# start of Working data
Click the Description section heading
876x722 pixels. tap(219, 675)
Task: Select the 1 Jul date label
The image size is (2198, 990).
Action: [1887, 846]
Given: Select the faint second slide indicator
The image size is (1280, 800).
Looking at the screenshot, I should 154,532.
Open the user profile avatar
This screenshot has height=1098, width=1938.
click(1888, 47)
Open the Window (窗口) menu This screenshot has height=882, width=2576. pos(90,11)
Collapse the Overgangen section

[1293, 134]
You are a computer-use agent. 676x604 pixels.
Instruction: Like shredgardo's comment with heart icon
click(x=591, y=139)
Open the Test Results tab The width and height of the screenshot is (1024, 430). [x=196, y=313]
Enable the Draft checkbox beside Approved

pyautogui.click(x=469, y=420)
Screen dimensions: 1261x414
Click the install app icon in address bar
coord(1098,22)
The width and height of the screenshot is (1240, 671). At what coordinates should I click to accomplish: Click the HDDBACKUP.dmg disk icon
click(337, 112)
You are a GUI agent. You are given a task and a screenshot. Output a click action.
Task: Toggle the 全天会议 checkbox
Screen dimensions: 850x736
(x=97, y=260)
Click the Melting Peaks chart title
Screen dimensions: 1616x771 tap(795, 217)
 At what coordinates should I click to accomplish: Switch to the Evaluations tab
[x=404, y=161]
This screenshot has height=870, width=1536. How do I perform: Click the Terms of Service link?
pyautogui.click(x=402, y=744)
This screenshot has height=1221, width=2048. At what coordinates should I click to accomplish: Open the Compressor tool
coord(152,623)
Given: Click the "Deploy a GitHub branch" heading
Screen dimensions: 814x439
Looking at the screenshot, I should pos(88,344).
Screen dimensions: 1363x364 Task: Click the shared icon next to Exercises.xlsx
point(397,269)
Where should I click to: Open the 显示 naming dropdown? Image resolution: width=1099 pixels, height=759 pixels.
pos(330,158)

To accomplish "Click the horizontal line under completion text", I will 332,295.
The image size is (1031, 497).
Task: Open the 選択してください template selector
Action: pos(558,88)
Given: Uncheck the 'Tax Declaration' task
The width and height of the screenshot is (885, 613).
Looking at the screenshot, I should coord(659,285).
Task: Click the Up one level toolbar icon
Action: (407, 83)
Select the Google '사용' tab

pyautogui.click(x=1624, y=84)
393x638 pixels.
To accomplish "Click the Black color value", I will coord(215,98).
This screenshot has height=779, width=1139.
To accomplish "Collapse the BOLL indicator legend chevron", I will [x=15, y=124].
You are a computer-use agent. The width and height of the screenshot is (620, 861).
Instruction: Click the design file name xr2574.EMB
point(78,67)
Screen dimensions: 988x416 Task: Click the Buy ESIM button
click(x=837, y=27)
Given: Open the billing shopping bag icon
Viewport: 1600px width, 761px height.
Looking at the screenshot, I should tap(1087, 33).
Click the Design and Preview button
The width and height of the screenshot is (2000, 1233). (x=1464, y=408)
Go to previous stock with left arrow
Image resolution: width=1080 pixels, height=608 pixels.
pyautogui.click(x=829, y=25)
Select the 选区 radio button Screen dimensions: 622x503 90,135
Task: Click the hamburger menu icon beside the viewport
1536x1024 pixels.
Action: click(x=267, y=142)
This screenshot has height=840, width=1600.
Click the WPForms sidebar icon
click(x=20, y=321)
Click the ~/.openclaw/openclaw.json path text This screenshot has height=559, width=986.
# end of Working data
• [Exercise prompt] Can you format the items between the lines holding "Click the Design and Preview button" and "Select the 选区", inclusive, as a Markdown table with the columns Row and Text, numbering each row and leaving out any blank lines?

• [Answer in full]
| Row | Text |
|---|---|
| 1 | Click the Design and Preview button |
| 2 | The width and height of the screenshot is (2000, 1233). (x=1464, y=408) |
| 3 | Go to previous stock with left arrow |
| 4 | Image resolution: width=1080 pixels, height=608 pixels. |
| 5 | pyautogui.click(x=829, y=25) |
| 6 | Select the 选区 radio button Screen dimensions: 622x503 90,135 |